- Stated goal -
Can you extract the records below from the line with "Identify the location of local" to the line with "minimize is located at coordinates (1321, 9).", both included, and copy those lines exactly?

- Records excerpted from a collection -
====================

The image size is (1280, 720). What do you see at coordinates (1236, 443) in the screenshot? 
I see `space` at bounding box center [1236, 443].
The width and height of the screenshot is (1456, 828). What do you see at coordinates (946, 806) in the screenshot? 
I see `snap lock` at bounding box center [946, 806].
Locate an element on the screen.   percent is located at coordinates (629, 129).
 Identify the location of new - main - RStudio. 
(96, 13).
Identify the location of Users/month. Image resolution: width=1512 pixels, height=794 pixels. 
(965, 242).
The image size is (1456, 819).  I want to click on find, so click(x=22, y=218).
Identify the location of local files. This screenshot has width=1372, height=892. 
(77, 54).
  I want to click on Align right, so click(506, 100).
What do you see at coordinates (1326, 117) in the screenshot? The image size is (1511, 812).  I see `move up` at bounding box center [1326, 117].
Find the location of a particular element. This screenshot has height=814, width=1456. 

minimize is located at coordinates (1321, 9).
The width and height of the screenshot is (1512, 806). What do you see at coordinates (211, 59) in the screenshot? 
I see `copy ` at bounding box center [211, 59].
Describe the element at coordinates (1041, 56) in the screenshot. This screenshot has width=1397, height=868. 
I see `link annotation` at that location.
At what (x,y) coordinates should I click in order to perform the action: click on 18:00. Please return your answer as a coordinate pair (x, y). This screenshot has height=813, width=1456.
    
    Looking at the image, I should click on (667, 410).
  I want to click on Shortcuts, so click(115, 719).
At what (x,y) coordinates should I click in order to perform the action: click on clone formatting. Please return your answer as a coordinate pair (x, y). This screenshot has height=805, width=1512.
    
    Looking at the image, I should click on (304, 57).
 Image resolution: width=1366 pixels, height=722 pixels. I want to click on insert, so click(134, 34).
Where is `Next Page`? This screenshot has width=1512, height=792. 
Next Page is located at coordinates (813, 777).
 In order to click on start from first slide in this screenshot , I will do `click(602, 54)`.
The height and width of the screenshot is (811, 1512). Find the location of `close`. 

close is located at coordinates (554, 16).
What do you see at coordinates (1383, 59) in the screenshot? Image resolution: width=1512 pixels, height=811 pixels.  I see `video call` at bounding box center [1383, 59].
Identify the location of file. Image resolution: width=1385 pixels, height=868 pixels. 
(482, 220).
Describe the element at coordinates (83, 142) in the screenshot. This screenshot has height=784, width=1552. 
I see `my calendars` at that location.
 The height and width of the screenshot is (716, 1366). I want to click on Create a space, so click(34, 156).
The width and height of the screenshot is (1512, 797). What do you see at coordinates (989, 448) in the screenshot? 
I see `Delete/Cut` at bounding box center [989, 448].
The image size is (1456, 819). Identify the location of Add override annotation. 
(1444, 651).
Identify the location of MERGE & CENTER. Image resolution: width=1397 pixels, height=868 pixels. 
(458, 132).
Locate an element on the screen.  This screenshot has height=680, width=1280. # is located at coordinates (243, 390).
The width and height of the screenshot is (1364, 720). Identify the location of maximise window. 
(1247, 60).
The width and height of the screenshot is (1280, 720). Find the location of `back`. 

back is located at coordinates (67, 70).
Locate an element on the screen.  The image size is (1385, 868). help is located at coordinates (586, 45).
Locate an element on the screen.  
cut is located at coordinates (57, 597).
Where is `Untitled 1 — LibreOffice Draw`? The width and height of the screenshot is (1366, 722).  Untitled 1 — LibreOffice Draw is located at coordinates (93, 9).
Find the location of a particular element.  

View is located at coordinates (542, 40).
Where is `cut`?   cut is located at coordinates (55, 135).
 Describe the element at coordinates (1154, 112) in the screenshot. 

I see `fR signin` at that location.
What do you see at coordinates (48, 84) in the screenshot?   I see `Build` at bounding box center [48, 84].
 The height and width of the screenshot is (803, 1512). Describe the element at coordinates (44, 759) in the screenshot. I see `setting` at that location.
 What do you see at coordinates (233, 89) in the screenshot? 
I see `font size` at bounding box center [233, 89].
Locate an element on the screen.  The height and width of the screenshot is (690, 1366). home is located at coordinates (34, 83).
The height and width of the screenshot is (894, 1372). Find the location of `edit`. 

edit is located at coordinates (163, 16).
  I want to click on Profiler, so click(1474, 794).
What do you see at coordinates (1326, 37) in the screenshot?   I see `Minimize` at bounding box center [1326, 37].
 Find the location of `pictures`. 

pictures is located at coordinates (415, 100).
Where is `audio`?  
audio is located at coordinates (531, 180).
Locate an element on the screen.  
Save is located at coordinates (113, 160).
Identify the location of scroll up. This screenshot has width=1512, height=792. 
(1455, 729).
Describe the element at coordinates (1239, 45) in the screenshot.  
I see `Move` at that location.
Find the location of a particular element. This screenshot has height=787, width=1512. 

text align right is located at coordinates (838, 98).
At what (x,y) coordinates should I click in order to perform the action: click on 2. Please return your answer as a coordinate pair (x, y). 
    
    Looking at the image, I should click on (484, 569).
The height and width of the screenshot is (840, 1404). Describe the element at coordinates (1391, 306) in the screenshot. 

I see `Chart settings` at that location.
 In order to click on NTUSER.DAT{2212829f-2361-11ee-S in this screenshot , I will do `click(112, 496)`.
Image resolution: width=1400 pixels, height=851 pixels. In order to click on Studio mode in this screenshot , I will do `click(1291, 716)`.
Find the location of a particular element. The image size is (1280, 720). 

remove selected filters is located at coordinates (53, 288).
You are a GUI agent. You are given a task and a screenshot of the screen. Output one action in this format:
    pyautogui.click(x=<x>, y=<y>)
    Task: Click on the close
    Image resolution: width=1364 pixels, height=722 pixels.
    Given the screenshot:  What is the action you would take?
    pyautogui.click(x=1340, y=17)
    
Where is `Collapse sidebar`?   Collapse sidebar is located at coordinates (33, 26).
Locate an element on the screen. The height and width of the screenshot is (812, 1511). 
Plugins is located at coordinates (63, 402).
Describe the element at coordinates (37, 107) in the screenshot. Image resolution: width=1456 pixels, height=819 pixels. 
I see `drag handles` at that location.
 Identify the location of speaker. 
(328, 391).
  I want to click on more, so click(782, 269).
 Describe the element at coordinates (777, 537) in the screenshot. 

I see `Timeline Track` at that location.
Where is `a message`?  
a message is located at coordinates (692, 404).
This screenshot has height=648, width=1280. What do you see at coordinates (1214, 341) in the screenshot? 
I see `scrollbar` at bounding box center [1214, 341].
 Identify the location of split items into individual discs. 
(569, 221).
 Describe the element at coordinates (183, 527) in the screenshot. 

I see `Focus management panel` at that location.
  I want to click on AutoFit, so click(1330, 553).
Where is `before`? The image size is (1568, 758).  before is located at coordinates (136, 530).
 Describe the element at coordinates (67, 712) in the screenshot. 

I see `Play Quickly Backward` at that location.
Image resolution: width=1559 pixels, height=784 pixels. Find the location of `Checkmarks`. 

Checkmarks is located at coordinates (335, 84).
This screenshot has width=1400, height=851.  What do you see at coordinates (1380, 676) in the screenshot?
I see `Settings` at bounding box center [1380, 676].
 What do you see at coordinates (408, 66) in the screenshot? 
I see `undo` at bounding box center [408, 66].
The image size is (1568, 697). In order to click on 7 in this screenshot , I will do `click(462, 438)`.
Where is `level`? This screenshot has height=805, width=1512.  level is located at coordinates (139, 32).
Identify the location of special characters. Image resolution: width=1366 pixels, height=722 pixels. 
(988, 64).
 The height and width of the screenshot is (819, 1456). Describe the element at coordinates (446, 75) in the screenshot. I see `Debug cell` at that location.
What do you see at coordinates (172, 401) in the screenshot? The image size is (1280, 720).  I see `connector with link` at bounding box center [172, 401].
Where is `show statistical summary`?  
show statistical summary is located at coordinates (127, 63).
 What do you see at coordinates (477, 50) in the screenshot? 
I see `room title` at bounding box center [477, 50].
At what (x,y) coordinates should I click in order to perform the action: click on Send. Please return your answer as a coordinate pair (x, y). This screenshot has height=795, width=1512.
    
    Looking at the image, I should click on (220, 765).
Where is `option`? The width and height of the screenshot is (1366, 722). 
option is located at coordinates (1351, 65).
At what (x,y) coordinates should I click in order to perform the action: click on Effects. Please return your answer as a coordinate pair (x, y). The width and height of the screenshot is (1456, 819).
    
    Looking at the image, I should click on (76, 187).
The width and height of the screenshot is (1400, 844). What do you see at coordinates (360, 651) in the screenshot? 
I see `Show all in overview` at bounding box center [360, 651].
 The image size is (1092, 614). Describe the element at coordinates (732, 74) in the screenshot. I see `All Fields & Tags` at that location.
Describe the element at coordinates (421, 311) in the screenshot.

====================

- Task answer -
Identify the location of local files. This screenshot has width=1372, height=892. 
(77, 54).
  I want to click on Align right, so click(506, 100).
What do you see at coordinates (1326, 117) in the screenshot? The image size is (1511, 812).  I see `move up` at bounding box center [1326, 117].
Find the location of a particular element. This screenshot has height=814, width=1456. 

minimize is located at coordinates (1321, 9).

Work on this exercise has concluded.